Controller says there may not be enough money to pay bills by late spring if opponents of a bond sale succeed in blocking it.

October 28, 2003|Evan Halper | Times Staff Writer

SACRAMENTO — State Controller Steve Westly warned Gov.-elect Arnold Schwarzenegger on Monday that California is in danger of "losing control of its finances" if it is unable to raise $13 billion through a planned bond sale that could face trouble in court.

In a letter to Schwarzenegger, Westly said California may not have enough cash flow to pay vendors and others by late spring, when billions of dollars that the state borrowed in the spring from a consortium of banks must be repaid.

"We will run out money by June if we do not sell these bonds," Westly said in an interview, adding that he will be raising the issue today in his first meeting with Donna Arduin, the governor-elect's top financial advisor.

If a ready supply of cash is not available to pay off the loans in June, the banks would have the power to effectively garnish all incoming state revenues until the debts are satisfied.

Many state operations could come to a standstill, and interest on the debts would automatically jump from 1.1% to 7% -- a rate the bond rating agency Moody's Investors Service calls "onerous."

"I will go over this letter with [Arduin] line by line," Westly said. "We are at risk of having to issue IOUs for the second time in a decade.

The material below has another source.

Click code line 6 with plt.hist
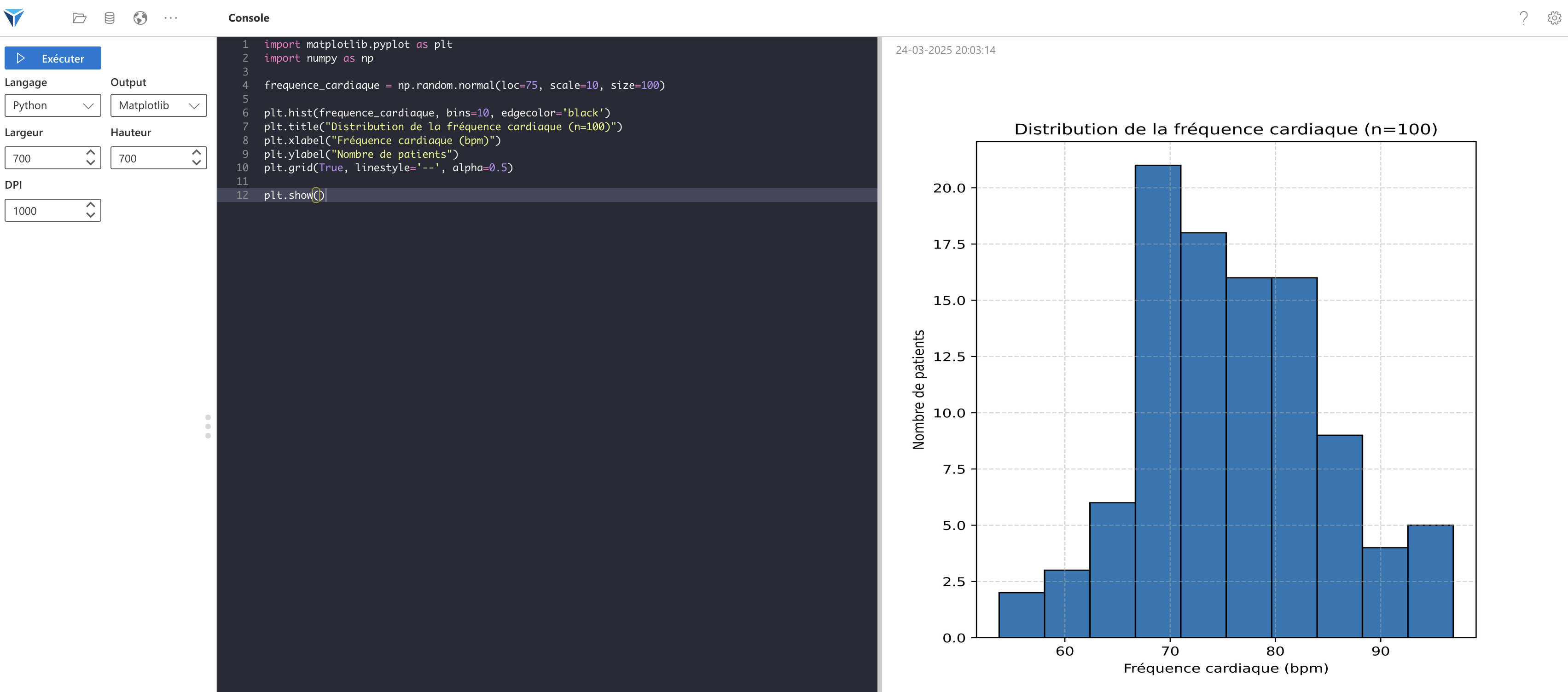Screen dimensions: 1568x692 tap(436, 113)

The difference this time is we have had our bond ratings downgraded three times, and we have already had legal challenges to our borrowing."

Westly, a Democrat, sends his warning to the incoming Republican governor a week after fellow Democrat and Treasurer Phil Angelides alerted Schwarzenegger to similar concerns.

"This is consistent with information the governor-elect has had for some time," said Schwarzenegger spokesman H.D. Palmer, who said the governor-elect will announce his plan for moving forward in the coming weeks.

"He is continuing to deal with those issues through the work his transition office is doing with state finance officials and the work Donna Arduin is doing auditing state finances."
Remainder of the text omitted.